Rosignano Marittimo ieri   

Il complesso della fonte, con le due bocche di leone Le targhe murate sulla fonte presso i lavatoi nel 1837 e 1865 L'acqua della fonte sgorgava da due teste marmoree di leone La 'Fonte del latte' sul Botro dei Goracci Fontina del Saracino sulla via omonima. Per le mappe catastali del 1823 è la 'Fonte ai Bretti' La ex fonte presso le Fabbriche (via di Grotti), presso l'agriturismo 'Antica Fonte' Fonte e podere di Rivignali già censiti nell'Estimo di Rosignano del 1795 Code come quella della foto erano necessarie per portare una brocca di acqua a casa. Per capire quanto fosse preziosa!

 

Il complesso della fonte, con le due bocche di leone

  Foto 1 - L'edificio della fonte è stato ultimato nel 1837. Esso si compone di una struttura muraria in pietra a base quadrata che racchiude la vasca e di una copertura composta da una volta a crociera in laterizio intonacata. L'accesso alla fonte è preceduto da due scalini, è lastricato in pietra e protetto da tre colonnine in marmo bianco. Il prospetto principale, molto semplice, ha una lunetta posta al termine delle strutture verticali. Le polle erano in un orto di proprietà del sig. Giovanni Salvetti, già Gonfaloniere del Comune. L'allacciamento fu eseguito con canali sotterranei, interrotti ogni tanto da piccoli bottini di deposito, che servivano per la decantazione delle acque.
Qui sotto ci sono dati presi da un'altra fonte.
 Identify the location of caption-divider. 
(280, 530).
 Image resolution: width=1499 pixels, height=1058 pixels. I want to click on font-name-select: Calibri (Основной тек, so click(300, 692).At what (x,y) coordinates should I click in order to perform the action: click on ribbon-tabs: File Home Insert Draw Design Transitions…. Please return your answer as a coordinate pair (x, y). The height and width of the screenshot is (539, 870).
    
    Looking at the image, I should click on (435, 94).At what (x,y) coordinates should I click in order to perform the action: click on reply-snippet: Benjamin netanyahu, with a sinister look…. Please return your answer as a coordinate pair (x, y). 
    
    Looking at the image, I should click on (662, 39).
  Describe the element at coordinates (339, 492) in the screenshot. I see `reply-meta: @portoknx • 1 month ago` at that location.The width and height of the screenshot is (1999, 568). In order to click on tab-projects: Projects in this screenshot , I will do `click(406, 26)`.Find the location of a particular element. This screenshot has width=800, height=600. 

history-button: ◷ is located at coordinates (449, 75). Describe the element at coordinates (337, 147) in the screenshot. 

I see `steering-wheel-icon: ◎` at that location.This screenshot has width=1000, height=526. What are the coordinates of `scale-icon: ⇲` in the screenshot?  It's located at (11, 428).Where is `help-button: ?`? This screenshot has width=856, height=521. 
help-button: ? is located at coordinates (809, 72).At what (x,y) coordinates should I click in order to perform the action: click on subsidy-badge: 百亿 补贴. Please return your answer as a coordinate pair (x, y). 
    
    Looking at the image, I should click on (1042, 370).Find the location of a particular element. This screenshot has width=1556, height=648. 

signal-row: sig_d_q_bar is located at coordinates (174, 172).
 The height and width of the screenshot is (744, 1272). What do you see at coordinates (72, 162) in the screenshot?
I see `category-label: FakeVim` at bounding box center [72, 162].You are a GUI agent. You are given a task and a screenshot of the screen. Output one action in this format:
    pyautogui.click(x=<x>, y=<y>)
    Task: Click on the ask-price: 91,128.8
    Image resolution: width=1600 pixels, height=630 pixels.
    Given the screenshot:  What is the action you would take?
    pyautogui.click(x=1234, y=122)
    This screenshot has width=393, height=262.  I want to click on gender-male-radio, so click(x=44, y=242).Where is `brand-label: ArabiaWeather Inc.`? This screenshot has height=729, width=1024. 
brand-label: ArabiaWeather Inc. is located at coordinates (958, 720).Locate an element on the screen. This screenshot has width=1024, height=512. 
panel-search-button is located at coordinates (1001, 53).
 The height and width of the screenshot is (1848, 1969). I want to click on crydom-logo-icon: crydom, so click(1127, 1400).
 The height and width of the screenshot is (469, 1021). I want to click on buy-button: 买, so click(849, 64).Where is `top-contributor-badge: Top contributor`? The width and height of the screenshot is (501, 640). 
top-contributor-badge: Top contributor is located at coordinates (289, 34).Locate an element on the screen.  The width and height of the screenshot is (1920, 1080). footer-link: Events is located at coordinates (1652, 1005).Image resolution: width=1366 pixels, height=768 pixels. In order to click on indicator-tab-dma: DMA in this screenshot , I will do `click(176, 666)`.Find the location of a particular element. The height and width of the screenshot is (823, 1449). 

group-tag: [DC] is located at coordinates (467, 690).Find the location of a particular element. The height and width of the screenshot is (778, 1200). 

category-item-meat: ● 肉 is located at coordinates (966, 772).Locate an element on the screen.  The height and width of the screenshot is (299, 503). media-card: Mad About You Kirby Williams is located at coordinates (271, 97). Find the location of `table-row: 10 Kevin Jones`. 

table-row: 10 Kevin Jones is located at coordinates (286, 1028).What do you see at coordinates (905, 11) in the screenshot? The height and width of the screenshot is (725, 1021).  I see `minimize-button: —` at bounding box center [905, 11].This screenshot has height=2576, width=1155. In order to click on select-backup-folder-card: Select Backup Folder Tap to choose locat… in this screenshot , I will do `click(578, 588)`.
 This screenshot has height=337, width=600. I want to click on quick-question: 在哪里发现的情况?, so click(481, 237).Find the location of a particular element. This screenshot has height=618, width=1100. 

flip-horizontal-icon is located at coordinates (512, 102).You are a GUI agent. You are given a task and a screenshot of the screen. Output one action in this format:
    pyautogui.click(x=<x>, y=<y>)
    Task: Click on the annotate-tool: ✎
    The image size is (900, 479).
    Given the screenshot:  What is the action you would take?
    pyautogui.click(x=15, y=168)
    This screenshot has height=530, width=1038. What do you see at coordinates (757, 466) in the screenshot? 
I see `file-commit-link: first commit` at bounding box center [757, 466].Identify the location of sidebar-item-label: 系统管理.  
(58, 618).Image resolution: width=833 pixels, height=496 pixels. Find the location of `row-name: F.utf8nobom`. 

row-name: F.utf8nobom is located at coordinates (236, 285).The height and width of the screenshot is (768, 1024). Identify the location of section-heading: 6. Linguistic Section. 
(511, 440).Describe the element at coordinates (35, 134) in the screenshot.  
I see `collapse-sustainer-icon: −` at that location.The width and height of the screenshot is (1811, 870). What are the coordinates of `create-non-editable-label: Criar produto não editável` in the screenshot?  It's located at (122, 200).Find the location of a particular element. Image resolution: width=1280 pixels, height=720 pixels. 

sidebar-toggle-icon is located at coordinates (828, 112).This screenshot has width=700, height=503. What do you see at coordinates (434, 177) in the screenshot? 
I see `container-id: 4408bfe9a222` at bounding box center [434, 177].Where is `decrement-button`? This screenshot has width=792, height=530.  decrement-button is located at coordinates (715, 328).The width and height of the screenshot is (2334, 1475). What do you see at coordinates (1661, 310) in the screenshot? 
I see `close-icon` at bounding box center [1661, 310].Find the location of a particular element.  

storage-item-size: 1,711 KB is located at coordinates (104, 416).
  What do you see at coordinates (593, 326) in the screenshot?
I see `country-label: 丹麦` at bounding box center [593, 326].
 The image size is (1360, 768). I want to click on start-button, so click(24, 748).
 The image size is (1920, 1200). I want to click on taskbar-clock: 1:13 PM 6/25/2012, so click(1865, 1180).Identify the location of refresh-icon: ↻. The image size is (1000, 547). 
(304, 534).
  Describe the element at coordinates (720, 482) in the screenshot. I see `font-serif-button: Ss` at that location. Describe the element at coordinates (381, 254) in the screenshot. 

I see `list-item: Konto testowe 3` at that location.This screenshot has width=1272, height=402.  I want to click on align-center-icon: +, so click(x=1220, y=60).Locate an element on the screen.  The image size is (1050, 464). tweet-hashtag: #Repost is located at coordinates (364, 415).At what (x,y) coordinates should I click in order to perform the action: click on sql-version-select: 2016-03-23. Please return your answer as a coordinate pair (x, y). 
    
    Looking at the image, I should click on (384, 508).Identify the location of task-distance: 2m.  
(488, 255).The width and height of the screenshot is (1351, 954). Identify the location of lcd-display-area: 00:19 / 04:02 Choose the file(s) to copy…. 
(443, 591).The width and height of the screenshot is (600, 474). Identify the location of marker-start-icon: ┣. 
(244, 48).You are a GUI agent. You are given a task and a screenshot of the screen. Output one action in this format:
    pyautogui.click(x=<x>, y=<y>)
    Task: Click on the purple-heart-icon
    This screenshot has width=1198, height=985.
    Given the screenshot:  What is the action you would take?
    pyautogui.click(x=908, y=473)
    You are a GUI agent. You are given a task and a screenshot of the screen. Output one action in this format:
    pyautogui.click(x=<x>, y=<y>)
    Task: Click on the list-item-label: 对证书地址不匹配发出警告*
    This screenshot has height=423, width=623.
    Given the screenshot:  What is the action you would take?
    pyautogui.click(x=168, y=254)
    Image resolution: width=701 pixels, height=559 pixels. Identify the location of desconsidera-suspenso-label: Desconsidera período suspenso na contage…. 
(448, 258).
Foto 2 - Le iscrizioni apposte sulla fonte. La prima è del 1837:
  « QUESTE ACQUE - FURONO DA OGNI SERVITU' VINDICATE - SENZA CHE ALCUNO MAI POSSA - SVIARLE O ALTERARNE - I PUBBLICI USI - GIOVANNI SALVETTI GONFALONIERE». La seconda del 1865: « I LAVORI DI GALLERIA, DEPOSITO RD ORNATO DI QUESTO FONTE FURONO ESEGUITI NEL 1865, SINDACO IL CONTE SALVETTO SALVETTI.» Per supplire alla deficenza di acqua in estate, fino da tempo antico venne costruita la cisterna pubblica del castello e più tardi quella della piazza del borgo.
(Nencini 1925)
Per i bisogni della popolazione anche in antico esistevano le fonti attuali. In un Consiglio generale tenuto il 17 Giugno 1520 e adunato nella casa dell'Arcivescovado di Pisa, in piazza del borgo (casa Benetti), venne deliberato che «senza aver rispecto a spesa» si racconciasse la fonte di Rosignano, la cui acqua «è facta cativa, onde è causa di molte malattie» in modo che l'acqua dovesse ritornare buona. Si trovano poi delle spese per altri restauri, tanto alla fonte del paese, quanto alla fonte Acquaiola, e a quella della Pieve, ora soppressa, negli anni 1562, 1600, 1700, 1865. In quest'ultimo anno la fonte del paese fu sistemata con criteri tecnici ed igienici e da allora è sempre rimasta come attualmente si trova. Nel 1825 ed anni successivi vi furono questioni con Francesco Geri per sottrazione, di acqua dalla fonte, a scapito del pubblico, che aveva scarsità di acqua, e della pubblica salute. (Nencini 1925)

Foto 4 - Fonte del Latte - Secondo una leggenda locale, le sue acque miracolose sono in grado di ridare il latte alla madre che lo avesse perduto. La leggenda sottolinea uno dei drammi della maternità antica in ambiente contadino. Il corso d'acqua così nominato oggi, aveva il nome antico di Botro della Fonte o anche Borro dei Mulini.